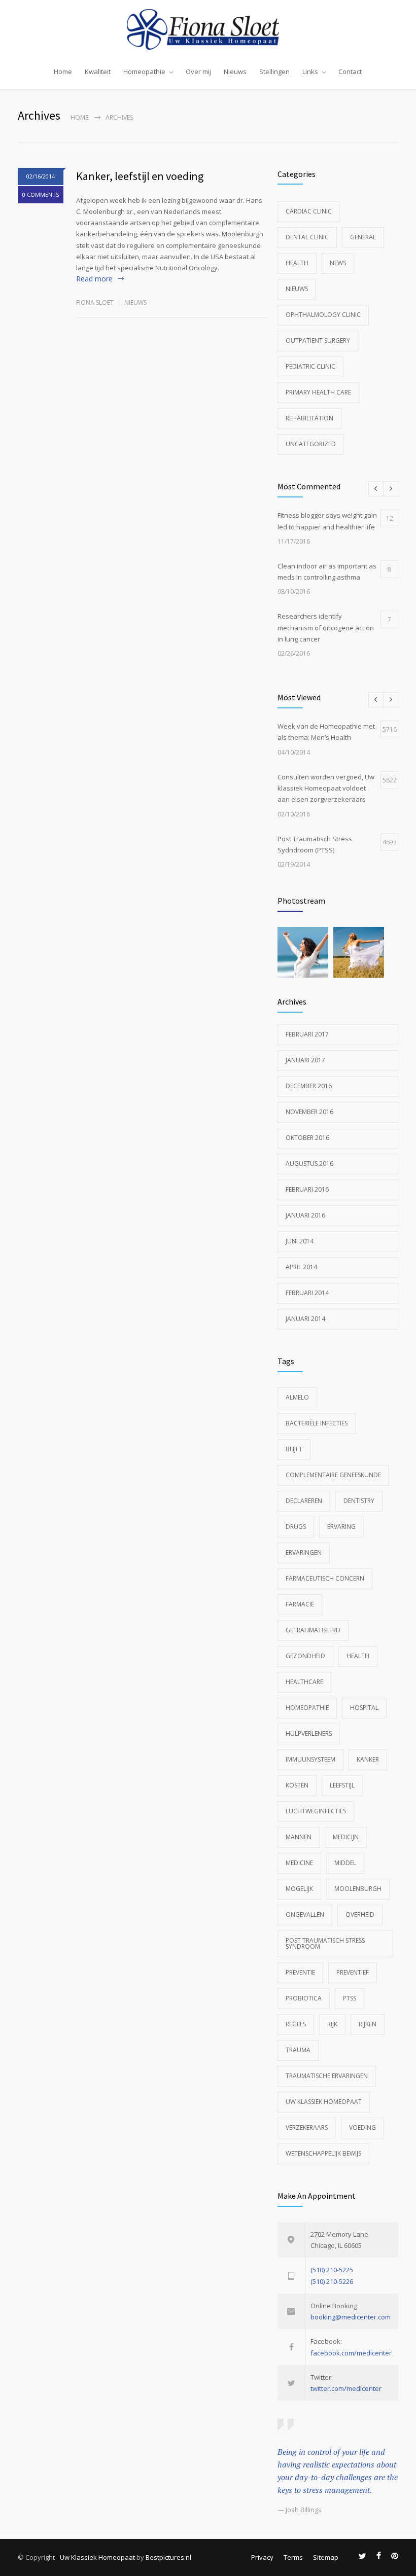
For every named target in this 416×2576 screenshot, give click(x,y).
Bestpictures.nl (168, 2557)
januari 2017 (305, 1060)
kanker (368, 1759)
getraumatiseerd (313, 1630)
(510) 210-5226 (331, 2281)
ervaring (341, 1526)
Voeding (362, 2127)
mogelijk (299, 1888)
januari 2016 (305, 1215)
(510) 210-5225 (331, 2269)
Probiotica (304, 1998)
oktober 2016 (307, 1137)
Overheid (359, 1914)
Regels (296, 2024)
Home (63, 71)
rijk (332, 2024)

- Task instructions
Repeat the data above in full and exactly. Omit every image.

- Task result
For every named target in this 416×2576 screenshot, give click(x,y).
Bestpictures.nl (168, 2557)
januari 2017 (305, 1060)
kanker (368, 1759)
getraumatiseerd (313, 1630)
(510) 210-5226 (331, 2281)
ervaring (341, 1526)
Voeding (362, 2127)
mogelijk (299, 1888)
januari 2016 (305, 1215)
(510) 210-5225 (331, 2269)
Probiotica (304, 1998)
oktober 2016 (307, 1137)
Overheid (359, 1914)
Regels (296, 2024)
Home (63, 71)
rijk (332, 2024)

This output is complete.